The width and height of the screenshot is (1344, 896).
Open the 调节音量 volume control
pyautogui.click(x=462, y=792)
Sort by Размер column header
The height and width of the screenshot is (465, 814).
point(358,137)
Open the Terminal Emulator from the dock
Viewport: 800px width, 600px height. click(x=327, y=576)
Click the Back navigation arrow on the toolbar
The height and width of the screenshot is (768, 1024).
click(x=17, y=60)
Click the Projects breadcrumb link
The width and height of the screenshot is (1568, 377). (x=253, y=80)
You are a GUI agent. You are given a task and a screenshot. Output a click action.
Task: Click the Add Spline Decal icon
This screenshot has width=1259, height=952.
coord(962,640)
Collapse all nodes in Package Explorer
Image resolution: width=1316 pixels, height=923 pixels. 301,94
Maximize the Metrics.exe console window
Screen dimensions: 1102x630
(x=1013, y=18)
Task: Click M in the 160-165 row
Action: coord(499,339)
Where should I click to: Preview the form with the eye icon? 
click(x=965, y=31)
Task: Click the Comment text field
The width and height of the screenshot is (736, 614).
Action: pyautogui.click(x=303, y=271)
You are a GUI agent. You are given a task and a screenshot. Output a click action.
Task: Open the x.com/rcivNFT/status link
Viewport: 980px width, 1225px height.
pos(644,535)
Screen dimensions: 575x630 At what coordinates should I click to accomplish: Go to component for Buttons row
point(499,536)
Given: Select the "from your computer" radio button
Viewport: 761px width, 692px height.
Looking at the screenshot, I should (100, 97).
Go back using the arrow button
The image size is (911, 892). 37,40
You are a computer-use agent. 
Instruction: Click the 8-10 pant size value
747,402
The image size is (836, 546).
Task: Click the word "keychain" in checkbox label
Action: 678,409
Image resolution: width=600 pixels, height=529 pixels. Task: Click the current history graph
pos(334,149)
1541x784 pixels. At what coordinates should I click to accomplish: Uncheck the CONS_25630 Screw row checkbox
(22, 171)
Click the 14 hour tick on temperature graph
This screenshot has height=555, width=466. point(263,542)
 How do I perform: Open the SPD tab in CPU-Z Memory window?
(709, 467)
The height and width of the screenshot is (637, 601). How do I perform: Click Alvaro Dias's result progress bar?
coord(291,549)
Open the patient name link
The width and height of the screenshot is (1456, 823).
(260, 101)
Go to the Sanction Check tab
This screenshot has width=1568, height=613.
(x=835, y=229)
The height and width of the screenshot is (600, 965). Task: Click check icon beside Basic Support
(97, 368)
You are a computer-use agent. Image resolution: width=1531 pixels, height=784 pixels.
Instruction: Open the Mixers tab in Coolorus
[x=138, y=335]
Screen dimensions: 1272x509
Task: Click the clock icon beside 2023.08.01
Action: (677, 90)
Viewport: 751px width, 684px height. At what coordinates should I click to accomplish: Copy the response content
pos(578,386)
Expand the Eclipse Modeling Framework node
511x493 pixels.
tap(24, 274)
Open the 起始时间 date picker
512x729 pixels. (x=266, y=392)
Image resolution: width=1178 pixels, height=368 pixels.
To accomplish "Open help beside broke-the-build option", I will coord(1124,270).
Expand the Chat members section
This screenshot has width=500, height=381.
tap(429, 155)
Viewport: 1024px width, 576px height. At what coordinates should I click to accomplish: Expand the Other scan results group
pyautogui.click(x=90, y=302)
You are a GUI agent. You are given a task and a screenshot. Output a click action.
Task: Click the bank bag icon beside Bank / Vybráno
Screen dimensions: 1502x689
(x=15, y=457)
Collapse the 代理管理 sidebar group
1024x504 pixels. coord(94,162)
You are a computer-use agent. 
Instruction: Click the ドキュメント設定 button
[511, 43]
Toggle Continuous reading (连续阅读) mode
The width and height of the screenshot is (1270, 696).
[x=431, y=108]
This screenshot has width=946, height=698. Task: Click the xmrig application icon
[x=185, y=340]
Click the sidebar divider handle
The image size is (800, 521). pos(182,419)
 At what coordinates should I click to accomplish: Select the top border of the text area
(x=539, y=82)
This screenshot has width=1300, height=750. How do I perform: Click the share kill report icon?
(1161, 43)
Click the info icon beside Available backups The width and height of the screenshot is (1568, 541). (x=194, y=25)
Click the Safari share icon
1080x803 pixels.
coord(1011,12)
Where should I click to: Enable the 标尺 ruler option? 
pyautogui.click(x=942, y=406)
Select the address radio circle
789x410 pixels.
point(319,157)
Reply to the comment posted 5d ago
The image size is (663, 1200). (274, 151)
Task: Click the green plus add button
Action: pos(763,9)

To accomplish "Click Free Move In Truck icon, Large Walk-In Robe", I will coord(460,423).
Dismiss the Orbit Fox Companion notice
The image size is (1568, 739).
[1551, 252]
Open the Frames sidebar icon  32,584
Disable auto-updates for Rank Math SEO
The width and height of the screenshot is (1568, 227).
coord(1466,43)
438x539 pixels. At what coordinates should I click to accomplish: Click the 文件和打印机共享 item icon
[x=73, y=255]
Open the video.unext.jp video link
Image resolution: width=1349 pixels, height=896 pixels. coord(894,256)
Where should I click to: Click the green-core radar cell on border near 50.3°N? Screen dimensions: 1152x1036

Directions: Among the lines above, find each one containing the string "will" and copy it.

Exercise solution:
To accomplish "Open help beside broke-the-build option", I will coord(1124,270).
To accomplish "Click Free Move In Truck icon, Large Walk-In Robe", I will coord(460,423).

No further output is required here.